The passage of the resolution, which was approved by a council vote of 7-2, means that the city will acknowledge that the police department failed to act on information it had about violent acts the Nazi Party and the Ku Klux Klan planned to commit in a low-income community during a “Death to Klan Rally” on Nov. 3, 1979, organized by Communist Workers Party activists.

The resolution also dictates that the city will dedicate a scholarship in memory of the victims of the Greensboro Massacre. In addition, it includes an apology to the families, victims and the Morningside Homes community for the violence and absence of police action.

The resolution includes an apology for: “The failure of any government action to effectively overcome the hate that precipitated the violence, to embrace the sorrow that resulted from the violence and to reconcile all the vestiges of those heinous events in the years subsequent to 1979.”

Anti-KKK demonstrators walk along Pennsylvania Avenue NW (towards the White House) during a protest, Washington DC, November 27, 1982. Several people carry signs that reads, in part, ‘Stop the KKK,’ while a banner reads, in part, ‘…Greensboro, Five Militants Murdered by KKK/Nazis, Never Again!’ (Photo by Ann E. Zelle/Getty Images)

Before the planned protest could begin, at about 11:20 on that deadly morning, a caravan of cars carrying Klansmen and neo-Nazis arrived at the Greensboro housing project where the anti-racist protesters were setting up to begin their procession. The heavily armed Klan-Nazi interlopers came prepared to disrupt the demonstration and do more, and within less than two minutes after pulling up in their cars they would mortally wound five people and leave seven injured.

Edward Dawson, an informant for the Greensboro Police who helped plan the massacre, notified the department of the details of the white supremacists’ deadly intentions beforehand. Bernard Butkovich, an agent with the Bureau of Alcohol, Tobacco and Firearms who was undercover with the local Nazi party, also supplied some of the weapons used at the massacre. Ultimately, the tactical squad that was supposed to monitor the march was absent when the Klansmen and neo-Nazis arrived at the apartment complex to provoke a confrontation.

A jury ruled in 1985 that there was no coordination between the Klan, local police and federal government to hurt protesters or disrupt the demonstration.

Six KKK and neo-Nazi members were charged with murder in the deaths of victims Sandra Neely Smith, César Vincente Cauce, William Evan Sampson, Dr. Michael Ronald Nathan, and Dr. James Michael Waller. The white supremacist defendants were acquitted by an all-white jury in 1980. Some four years later in 1984 nine defendants would be acquitted by another all-white jury on federal charges in the case.

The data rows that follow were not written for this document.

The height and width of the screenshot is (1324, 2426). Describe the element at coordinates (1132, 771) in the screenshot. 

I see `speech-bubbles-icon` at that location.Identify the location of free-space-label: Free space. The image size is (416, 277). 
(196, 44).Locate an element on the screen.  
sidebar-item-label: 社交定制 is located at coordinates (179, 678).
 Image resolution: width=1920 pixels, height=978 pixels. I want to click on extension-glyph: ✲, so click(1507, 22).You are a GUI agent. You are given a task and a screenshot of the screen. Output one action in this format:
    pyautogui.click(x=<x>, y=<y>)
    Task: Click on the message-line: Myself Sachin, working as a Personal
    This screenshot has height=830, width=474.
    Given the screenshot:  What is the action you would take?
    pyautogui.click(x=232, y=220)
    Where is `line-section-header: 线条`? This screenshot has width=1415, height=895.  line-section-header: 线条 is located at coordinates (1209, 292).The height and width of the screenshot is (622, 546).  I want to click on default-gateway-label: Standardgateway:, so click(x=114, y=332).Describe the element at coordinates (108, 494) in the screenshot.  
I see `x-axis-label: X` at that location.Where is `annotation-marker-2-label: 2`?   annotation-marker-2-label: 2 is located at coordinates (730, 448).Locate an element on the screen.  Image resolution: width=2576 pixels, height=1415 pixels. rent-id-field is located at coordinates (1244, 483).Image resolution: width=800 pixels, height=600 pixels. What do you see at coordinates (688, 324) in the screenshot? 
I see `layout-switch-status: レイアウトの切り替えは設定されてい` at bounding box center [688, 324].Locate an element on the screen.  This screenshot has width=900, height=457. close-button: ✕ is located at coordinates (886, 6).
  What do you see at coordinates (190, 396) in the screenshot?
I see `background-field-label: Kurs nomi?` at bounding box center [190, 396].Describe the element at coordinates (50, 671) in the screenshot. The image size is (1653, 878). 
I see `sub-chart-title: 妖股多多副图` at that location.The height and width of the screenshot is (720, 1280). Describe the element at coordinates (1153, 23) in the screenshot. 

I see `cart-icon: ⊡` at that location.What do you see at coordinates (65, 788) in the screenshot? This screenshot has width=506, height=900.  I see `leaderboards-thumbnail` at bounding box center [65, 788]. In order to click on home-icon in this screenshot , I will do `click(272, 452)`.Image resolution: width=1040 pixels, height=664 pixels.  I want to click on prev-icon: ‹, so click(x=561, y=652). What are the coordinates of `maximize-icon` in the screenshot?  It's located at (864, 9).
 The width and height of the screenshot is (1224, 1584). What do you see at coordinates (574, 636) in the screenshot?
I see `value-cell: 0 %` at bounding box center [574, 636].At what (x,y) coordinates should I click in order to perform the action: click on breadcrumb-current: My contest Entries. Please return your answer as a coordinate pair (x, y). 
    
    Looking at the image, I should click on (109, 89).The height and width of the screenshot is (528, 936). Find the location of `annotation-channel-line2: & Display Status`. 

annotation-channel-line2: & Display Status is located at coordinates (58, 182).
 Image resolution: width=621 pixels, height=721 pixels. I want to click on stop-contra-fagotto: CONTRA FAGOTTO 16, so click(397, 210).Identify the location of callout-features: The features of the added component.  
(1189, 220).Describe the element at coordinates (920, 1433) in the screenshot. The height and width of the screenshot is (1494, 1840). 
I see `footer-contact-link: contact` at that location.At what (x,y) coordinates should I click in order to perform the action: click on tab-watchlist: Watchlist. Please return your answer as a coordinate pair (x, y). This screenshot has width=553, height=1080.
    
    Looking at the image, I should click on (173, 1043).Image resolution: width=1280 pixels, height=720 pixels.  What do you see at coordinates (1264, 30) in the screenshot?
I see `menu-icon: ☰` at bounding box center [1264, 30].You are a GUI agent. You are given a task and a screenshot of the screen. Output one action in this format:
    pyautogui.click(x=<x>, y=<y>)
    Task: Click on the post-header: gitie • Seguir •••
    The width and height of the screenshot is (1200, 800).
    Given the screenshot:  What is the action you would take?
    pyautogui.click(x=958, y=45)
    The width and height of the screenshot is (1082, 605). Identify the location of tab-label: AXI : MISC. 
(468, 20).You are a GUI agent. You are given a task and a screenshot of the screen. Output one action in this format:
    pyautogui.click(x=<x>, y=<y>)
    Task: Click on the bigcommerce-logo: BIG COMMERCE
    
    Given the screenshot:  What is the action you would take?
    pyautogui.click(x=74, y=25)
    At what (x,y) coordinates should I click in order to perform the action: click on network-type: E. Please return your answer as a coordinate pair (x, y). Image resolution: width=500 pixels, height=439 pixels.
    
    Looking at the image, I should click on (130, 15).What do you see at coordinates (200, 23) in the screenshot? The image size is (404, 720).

Mayor Nancy Vaughan said Friday that the resolution began to take form in December when faith and civil rights leaders began contacting city council members to request an apology for after the 40th anniversary of the massacre.

The “Morningside Homes Memorial Scholarship” will be awarded to five graduates of Dudley High School each year, in honor of the five victims of the massacre.

Although the city has informally apologized for the massacre in the past, this is the most thoroughly vetted and first formal apology ever issued.